SOURCE TEXT –
________

Updated: Apr 1
The Thanksgiving and Christmas holidays usually bring a groundswell of giving. Generous donors buy toys for children whose families cannot otherwise afford them. Warm clothing is donated. And students conduct food drives to receive donations of cans and non-perishable food items.
Local food pantries are able to restock their shelves, and people who need the help get it. The generosity of those who give, whether they can afford it or not, also helps the people who donate. The feeling of reaching out to help someone is satisfying, whether you are dropping off cans for a food drive or dishing out hot meals at a shelter.
However, the situation with families who have inadequate food supplies doesn’t end with the holidays. It’s a persistent problem throughout the year.
Last fall, Kansas Appleseed, a non-profit organization, published a report naming 10 counties where a significant number of families were dealing with food insecurity in 2021. While Linn County was not among those 10, Bourbon and Allen and eight other counties to the south were.
However, just two years before, Linn County would have been on that list.
Food insecurity is a lack of consistent access to enough food for every person in a household to live an active, healthy life. This might be a temporary situation or a long lasting issue.
Food insecurity has many causes, layoffs at work, unexpected car maintenance, health issues, an accident on a job, rising food costs, utilities, and healthcare costs, according to Harvesters, a community network organization based in Kansas City, Mo. Any of those situations can suddenly force a family, a senior, or a person on a fixed income to choose between buying food and paying bills.

________

DATASET ENTRIES –
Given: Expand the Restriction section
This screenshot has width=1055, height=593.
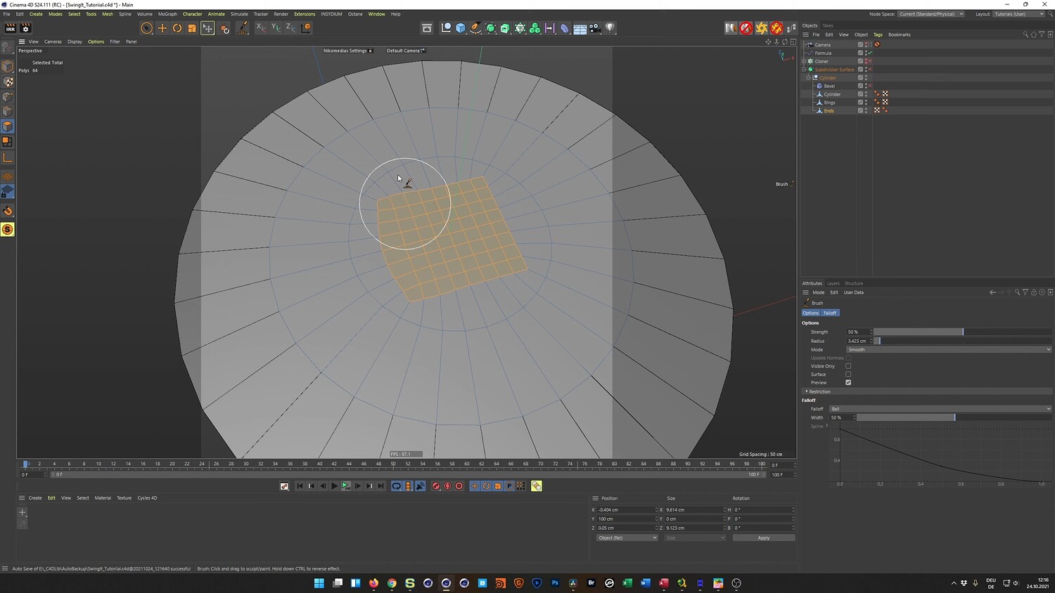Looking at the screenshot, I should tap(819, 391).
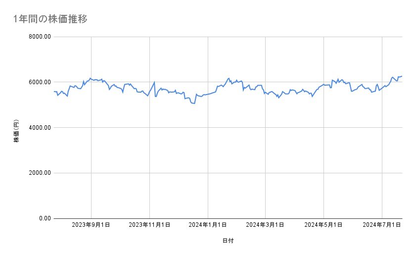415x257 pixels.
Task: Select the horizontal axis title 日付
Action: click(x=228, y=241)
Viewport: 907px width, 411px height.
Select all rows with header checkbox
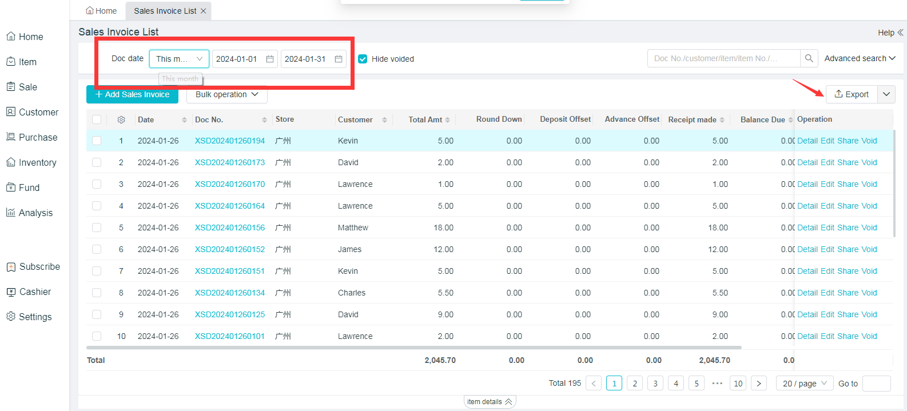97,119

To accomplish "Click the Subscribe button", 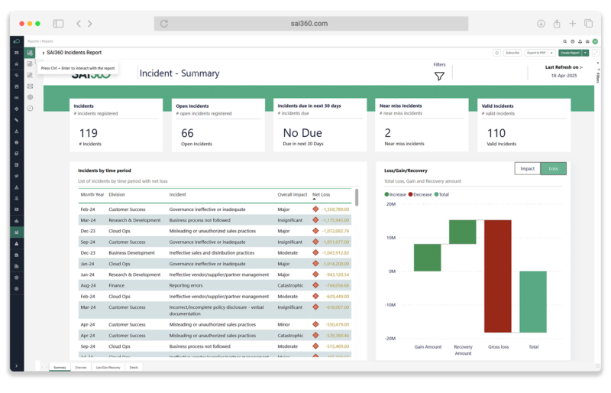I will 512,53.
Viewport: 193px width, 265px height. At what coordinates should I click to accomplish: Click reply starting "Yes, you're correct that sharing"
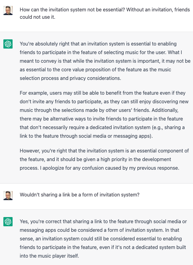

________

WHAT YOU NEED TO DO –
a) Name every county that the food insecurity article mentions by name.
b) From the food insecurity article, extract the passage from "However, just two" up to and including "and paying bills.".
c) Extend the article on food insecurity, picking up after its final sentence.

OUTPUTS FOR THE TASKS –
a) Linn, Bourbon, Allen

b)
However, just two years before, Linn County would have been on that list.
Food insecurity is a lack of consistent access to enough food for every person in a household to live an active, healthy life. This might be a temporary situation or a long lasting issue.
Food insecurity has many causes, layoffs at work, unexpected car maintenance, health issues, an accident on a job, rising food costs, utilities, and healthcare costs, according to Harvesters, a community network organization based in Kansas City, Mo. Any of those situations can suddenly force a family, a senior, or a person on a fixed income to choose between buying food and paying bills.

c)
The effects of food insecurity can be serious health conditions when people have to choose between food and life saving medical care or medication. Food insecurity can damage a child’s ability to learn and grow and reduce an adult’s ability to focus at work and keep their jobs.
In Harvester’s 26-county area in Kansas and Missouri, 323,660 people are at risk of hunger, this includes 99,360 children.
In 2019, 23 percent or about 500 of the children in Linn County were food insecure according to feedingamerica.org. That was before the onset of the COVID-19 pandemic in 2020.
The Supplemental Nutrition Assistance Program (SNAP) announced the continuation of the emergency food assistance benefits to current participants through July 31. This will increase the maximum monthly benefit for 63,000 households in Kansas.
The map above shows the projected food insecurity rate for each Kansas County for 2021. Although Linn County was included in the 22 percent to 28 percent range in 2019, it dropped to the 16 percent to 22 percent range for last year. (Kansas Appleseed)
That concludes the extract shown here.